Findings even more pronounced in women with cerebrovascular disease
THURSDAY, Aug. 18, 2016 (HealthDay News) — Taking calcium supplements to prevent osteoporosis may raise an older woman’s risk of dementia, according to a study published online Aug. 17 in Neurology.
The 700 participants were dementia-free and between the ages of 70 and 92 at the onset of the research. The study began in 2000, and researchers followed the women’s health for five years. The participants completed a variety of tests at the beginning and end of the study, including tests of memory and cognition. The researchers also conducted computed tomography brain scans on 447 participants at the start of the study, which revealed that 71 percent of these women had white matter lesions.

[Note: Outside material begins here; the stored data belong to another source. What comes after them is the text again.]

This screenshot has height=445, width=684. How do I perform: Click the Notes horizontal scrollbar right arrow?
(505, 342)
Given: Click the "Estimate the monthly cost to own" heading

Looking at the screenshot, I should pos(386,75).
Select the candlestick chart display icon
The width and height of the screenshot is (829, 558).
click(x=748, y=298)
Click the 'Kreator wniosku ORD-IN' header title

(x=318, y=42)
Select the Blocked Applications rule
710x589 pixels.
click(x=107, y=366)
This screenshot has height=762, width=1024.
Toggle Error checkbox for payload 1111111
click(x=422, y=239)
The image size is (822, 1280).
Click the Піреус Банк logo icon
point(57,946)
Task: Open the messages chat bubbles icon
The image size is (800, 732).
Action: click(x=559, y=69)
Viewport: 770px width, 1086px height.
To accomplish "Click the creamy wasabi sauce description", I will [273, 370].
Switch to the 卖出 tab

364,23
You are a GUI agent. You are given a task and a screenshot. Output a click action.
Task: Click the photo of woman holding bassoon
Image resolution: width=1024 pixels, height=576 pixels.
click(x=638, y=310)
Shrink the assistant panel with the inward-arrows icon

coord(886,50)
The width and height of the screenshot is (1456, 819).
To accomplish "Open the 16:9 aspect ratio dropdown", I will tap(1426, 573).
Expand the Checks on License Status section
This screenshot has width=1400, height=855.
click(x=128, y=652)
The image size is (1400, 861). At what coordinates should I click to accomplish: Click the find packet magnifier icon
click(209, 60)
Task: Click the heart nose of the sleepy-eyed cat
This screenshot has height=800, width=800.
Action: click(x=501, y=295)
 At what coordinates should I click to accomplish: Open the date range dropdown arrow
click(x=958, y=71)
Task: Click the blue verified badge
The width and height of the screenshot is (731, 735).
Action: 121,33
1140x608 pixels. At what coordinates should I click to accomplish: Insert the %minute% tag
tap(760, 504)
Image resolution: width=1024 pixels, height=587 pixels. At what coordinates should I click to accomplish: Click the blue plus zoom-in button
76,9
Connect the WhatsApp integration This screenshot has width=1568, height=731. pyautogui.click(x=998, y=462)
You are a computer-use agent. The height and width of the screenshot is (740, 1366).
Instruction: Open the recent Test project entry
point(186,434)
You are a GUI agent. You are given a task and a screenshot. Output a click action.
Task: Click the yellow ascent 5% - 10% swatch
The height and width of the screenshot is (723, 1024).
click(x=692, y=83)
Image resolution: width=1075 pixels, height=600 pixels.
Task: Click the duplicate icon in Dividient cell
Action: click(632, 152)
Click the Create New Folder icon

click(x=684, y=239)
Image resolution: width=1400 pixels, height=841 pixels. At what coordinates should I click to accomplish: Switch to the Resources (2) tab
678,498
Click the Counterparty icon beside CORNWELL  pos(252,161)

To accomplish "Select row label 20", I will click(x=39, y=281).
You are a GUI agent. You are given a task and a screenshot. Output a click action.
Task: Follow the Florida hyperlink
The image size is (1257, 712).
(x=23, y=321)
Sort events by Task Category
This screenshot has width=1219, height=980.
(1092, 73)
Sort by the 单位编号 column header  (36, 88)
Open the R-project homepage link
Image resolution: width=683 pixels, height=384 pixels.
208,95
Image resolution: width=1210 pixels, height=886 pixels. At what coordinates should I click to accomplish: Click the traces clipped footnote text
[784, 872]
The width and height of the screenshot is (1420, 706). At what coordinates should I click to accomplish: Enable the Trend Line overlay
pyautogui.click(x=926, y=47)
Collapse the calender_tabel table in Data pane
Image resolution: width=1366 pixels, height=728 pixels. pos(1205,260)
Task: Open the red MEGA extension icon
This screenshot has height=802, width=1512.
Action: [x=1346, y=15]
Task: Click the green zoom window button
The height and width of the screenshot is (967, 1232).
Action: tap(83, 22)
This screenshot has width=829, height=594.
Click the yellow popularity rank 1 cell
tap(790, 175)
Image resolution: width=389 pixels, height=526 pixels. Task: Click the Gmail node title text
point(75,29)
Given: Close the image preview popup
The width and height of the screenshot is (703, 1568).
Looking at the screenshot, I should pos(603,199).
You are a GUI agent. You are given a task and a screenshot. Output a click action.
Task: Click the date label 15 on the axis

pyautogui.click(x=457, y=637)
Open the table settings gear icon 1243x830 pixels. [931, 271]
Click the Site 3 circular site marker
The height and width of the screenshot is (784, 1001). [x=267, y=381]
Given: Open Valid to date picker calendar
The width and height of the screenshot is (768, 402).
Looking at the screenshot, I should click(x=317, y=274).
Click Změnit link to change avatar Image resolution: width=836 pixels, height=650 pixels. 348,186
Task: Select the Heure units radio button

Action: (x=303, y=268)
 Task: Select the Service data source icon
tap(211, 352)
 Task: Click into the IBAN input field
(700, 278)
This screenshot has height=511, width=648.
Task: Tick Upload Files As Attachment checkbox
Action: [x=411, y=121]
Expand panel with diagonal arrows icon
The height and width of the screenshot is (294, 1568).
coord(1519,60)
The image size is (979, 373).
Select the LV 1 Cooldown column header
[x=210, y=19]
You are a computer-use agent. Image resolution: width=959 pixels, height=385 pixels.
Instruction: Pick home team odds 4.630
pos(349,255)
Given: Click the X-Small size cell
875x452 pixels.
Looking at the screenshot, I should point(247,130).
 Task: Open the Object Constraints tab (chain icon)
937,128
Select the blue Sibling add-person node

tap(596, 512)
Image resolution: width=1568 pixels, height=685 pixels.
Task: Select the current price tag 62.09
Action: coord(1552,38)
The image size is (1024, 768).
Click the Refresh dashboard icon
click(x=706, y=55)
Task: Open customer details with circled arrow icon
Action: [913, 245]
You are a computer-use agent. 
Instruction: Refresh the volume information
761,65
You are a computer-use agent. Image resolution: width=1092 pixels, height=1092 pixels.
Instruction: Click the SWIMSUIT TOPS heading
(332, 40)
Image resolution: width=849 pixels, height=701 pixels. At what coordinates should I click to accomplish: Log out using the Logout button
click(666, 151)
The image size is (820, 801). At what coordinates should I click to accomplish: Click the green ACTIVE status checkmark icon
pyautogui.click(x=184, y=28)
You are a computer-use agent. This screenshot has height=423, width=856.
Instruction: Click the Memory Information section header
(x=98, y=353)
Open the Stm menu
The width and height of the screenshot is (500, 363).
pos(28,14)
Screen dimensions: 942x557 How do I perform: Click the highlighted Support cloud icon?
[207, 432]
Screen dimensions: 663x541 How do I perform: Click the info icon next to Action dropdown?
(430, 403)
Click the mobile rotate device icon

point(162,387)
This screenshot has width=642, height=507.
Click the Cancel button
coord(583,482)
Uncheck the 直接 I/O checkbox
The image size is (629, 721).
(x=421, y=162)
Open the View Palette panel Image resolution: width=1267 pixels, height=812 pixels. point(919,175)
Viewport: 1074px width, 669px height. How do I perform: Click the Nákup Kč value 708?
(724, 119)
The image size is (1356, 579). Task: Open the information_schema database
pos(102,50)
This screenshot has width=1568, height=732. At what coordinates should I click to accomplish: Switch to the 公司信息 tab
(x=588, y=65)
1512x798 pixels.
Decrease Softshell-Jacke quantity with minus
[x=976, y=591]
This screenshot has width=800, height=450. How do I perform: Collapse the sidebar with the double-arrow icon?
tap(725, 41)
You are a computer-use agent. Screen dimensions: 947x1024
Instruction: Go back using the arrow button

A total of 98 women were taking calcium supplements at the start of the study, and 54 women had already experienced a stroke. During follow-up, 54 more women had strokes and another 59 women developed dementia. Dementia risk was seven times higher in female stroke survivors who took calcium supplements, compared to women with a history of stroke who didn’t use the supplements. The risk of dementia also was three times higher in women with white matter brain lesions who took calcium supplements, compared to women with white matter lesions who didn’t take the supplements.
Because the study can’t prove causality, “women with cerebrovascular disease and osteoporosis should discuss this new information with their clinicians,” lead researcher Silke Kern, M.D., Ph.D., a neuropsychiatric researcher at the University of Gothenburg in Sweden, told HealthDay. Kern isn’t sure why calcium supplements might have this effect. Calcium plays a crucial role in cell death, she said, and high levels of calcium in the blood might prompt the early death of neurons. Excess calcium also might somehow affect the blood vessels within the brain.